Sorprendono i dati sulle nuove assunzioni nei primi due mesi dell’anno. In base ai dati diffusi dal ministro del Lavoro, Giuliano Poletti, i nuovi contratti a tempo indeterminato tra gennaio e febbraio del 2015 sono stati pari a 303 mila, 79 mila in più rispetto allo scorso anno (+35%); un dato legato esclusivamente agli incentivi previsti dalla legge di stabilità (come la decontribuzione per tre anni sui contratti stabili stipulati nel 2015) mentre non risentono ancora delle norme sul contratto a tutele crescenti contenute nella delega Jobs act, che sono entrate in vigore a marzo.

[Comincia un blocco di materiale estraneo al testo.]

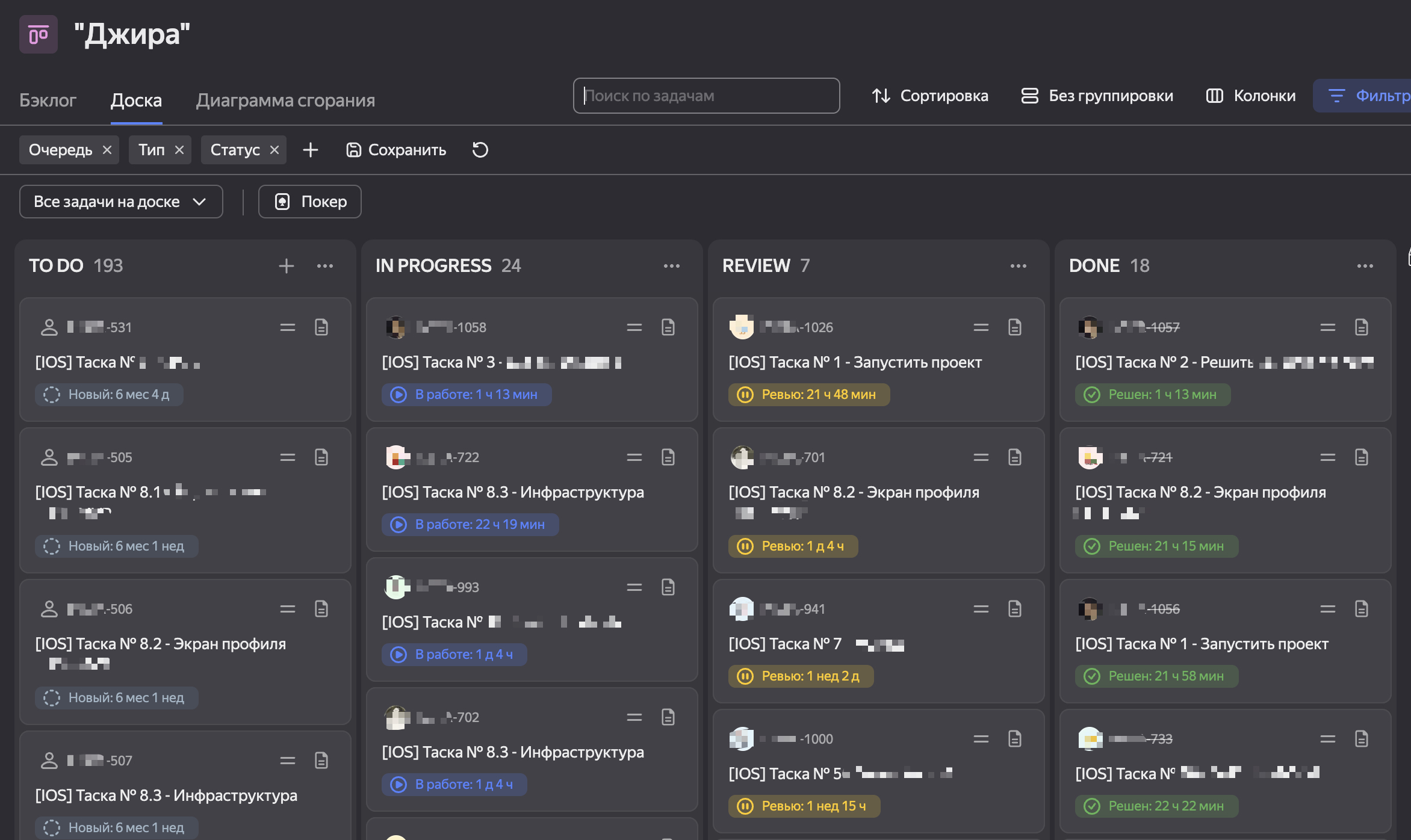Click the add filter plus icon
This screenshot has height=840, width=1411.
pos(311,150)
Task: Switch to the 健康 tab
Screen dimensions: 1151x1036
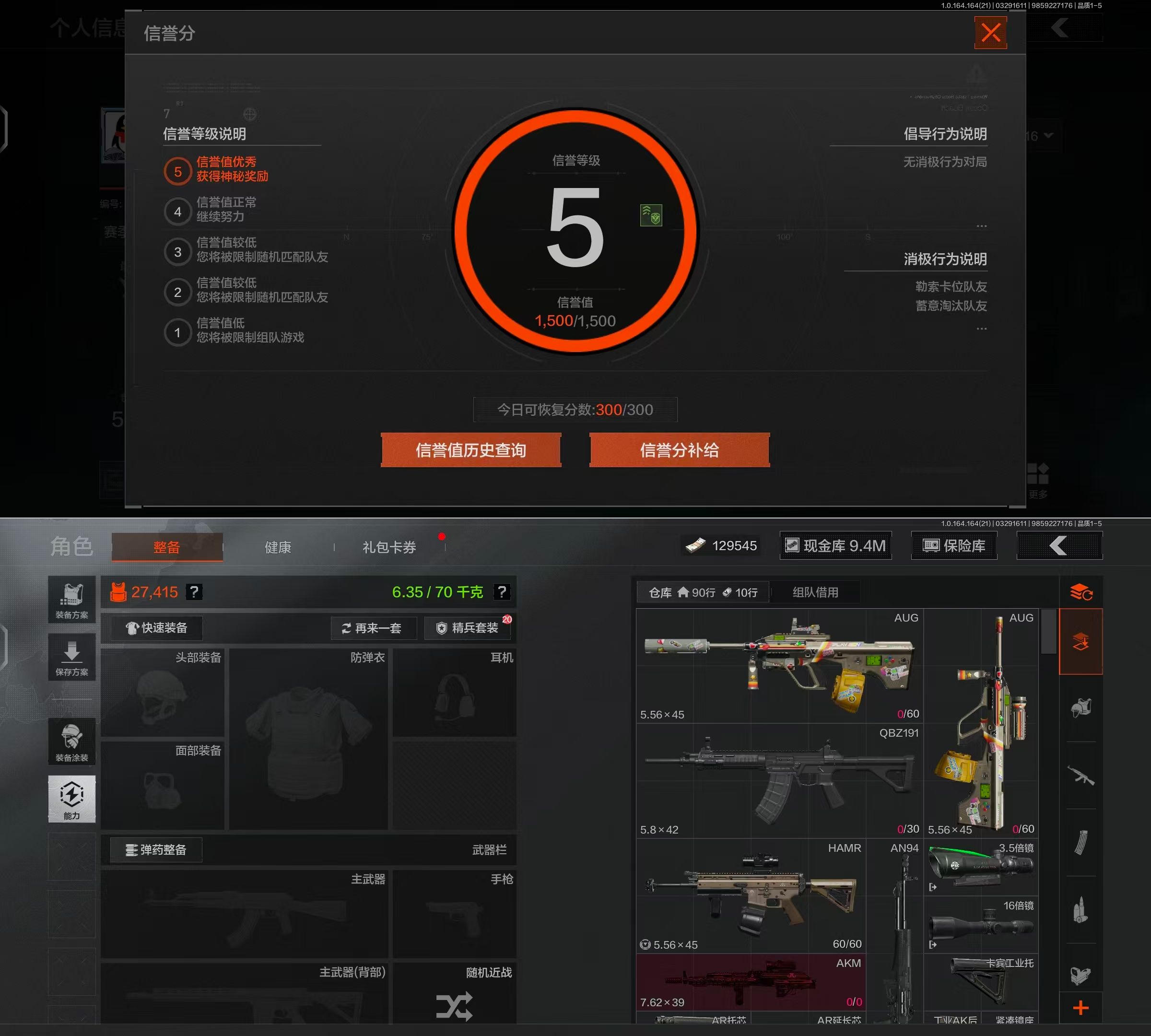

“I dati del ministero del Lavoro (…) non sono numeri, sono storie di vita concreta”, ha commentato il premier Matteo Renzi. “E i ragazzi che finalmente firmano un contratto a tempo indeterminato possono accendere un mutuo, avere certezze personali, mettere in cantiere una famiglia. Per me è solo l'inizio, ma ci tenevo a condividerlo anche su questa bacheca. Ci hanno detto di tutto in questi mesi, ci hanno accusato di voler rendere la nostra generazione per sempre precaria. È vero esattamente il contrario: stiamo dando diritti a chi non ne ha mai avuti. Che bella l'Italia che riparte, avanti tutta”. Il commento, postato su Facebook e Twitter dal premier, è stato subissato da critiche; e quelli che si sono complimentati con Renzi, sono stati riempiti di critiche. C’è una parte d’Italia (migliore o peggiore, lo lasciamo decidere ai lettori) a cui, questo nuovo tipo di contratti, non piace.